An exact transcription is needed, starting with the line that contains "The height and width of the screenshot is (690, 1080)." and ending with the last line of the records.

----

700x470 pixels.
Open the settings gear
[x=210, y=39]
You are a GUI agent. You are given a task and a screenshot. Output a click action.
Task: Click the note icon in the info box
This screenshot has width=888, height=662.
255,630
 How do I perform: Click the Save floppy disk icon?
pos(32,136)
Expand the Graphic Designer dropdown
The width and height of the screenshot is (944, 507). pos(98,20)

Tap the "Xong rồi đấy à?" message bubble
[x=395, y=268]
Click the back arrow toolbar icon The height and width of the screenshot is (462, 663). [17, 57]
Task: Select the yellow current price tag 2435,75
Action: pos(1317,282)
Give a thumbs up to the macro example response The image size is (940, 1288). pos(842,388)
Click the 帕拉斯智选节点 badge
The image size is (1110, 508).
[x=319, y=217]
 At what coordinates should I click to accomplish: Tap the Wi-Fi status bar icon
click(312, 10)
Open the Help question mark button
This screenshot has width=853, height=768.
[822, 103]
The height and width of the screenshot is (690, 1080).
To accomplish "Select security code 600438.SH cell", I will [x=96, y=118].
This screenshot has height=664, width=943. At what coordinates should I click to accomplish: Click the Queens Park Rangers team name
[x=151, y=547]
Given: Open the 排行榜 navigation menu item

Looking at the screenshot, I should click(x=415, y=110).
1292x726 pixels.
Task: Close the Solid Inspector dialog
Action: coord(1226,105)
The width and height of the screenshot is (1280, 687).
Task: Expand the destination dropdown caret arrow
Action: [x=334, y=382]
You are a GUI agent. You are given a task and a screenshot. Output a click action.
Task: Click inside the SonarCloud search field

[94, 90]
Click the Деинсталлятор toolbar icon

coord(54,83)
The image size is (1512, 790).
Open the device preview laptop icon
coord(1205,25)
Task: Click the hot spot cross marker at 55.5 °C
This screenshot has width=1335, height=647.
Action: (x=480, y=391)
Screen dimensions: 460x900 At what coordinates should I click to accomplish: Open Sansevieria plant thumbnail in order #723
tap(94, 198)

----

**Exercise solution:**
The height and width of the screenshot is (690, 1080).
To accomplish "Select security code 600438.SH cell", I will [x=96, y=118].
This screenshot has height=664, width=943. At what coordinates should I click to accomplish: Click the Queens Park Rangers team name
[x=151, y=547]
Given: Open the 排行榜 navigation menu item

Looking at the screenshot, I should click(x=415, y=110).
1292x726 pixels.
Task: Close the Solid Inspector dialog
Action: coord(1226,105)
The width and height of the screenshot is (1280, 687).
Task: Expand the destination dropdown caret arrow
Action: [x=334, y=382]
You are a GUI agent. You are given a task and a screenshot. Output a click action.
Task: Click inside the SonarCloud search field

[94, 90]
Click the Деинсталлятор toolbar icon

coord(54,83)
The image size is (1512, 790).
Open the device preview laptop icon
coord(1205,25)
Task: Click the hot spot cross marker at 55.5 °C
This screenshot has width=1335, height=647.
Action: (x=480, y=391)
Screen dimensions: 460x900 At what coordinates should I click to accomplish: Open Sansevieria plant thumbnail in order #723
tap(94, 198)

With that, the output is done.